Blending is the operation of combining components of different viscosities and/or densities to produce a material with uniform properties throughout, such that it will not separate with time.
We subdivide blending into two broad classifications;
Low Viscosity - < 50,000 cp
High Viscosity - > 50,000 cp
Blending is divided this way because different impellers are used in high viscosities vs. low viscosities. To be used only as a guideline in determining what types of impellers should be considered.

Blending of high-viscosity materials, which are almost always pseudo-plastic, involves a different concept. The degree of pseudo-plasticity is determined by the exponent n in the equation
shear stress = K(shear rate)^n with value 1 for Newtonian fluids and a value less than 1 representing the degree of decrease of viscosity with an increase in shear rate.

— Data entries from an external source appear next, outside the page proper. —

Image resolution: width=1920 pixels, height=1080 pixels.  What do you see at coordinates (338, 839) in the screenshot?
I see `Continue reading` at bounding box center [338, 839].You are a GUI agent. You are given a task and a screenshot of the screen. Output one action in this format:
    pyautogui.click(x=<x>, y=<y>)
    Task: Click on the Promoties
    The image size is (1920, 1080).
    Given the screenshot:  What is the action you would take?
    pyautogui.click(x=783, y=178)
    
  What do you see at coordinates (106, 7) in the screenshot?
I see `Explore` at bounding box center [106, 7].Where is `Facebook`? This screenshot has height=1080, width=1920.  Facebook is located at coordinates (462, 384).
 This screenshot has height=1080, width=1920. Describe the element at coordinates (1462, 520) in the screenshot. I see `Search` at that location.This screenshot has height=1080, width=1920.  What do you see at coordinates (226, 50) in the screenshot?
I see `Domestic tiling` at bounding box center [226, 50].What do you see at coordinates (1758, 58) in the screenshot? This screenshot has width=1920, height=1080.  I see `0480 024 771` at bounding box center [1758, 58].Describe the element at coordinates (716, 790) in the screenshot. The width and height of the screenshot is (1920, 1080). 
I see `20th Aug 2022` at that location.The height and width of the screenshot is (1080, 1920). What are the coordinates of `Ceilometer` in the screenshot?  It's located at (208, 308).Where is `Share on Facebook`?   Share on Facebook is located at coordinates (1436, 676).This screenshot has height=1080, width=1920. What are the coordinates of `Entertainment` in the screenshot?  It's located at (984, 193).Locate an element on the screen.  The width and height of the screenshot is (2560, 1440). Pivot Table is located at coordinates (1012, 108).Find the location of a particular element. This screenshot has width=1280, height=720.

For very viscous materials (on the order of 50 mcP and higher), the helical impeller is often used. Many times this is a double helix, in which pumping on the outside is done by the outer flight, while pumping on the inside is done by the inner flight. Reverse rotation, of course, re­verses the direction of the flow in the tank. These impellers typically run at about 5-15 rpm and have the unique characteristics that the circulating time and blend time are not a function of the viscosity of the fluid. At a given velocity, there is a certain turnover time for a given ZIT ratio, and changing viscosity does not affect that parameter, nor does the degree of pseudo-plasticity affect it. However, the power is directly proportional to the viscosity at the shear rate of the impeller, and so doubling or tripling the viscosity at the impeller shear rate will cause an increase of power of two or three times, even though circulation time will remain the same. Helical impellers are very effective for macroscale blending, but do not typically have the microscale shear rate required for some types of uniformity requirements or process restraints.

Double Helix Impeller

Open impellers, such as the axial flow turbine or the radial flow turbine, may also be used in high-viscosity pseudo-plastic fluids. These require a level of power four to five times higher than the helical impeller, but only cost about one-third as much. Another economic comparison is possible to see which is the most effective for a given operation. This higher power level, however, does provide a different level of microscale blending. Occasionally the flow from a blend system with a helical impeller will be passed through a mechanical type of line blender, which imparts a higher level of microscale mixing.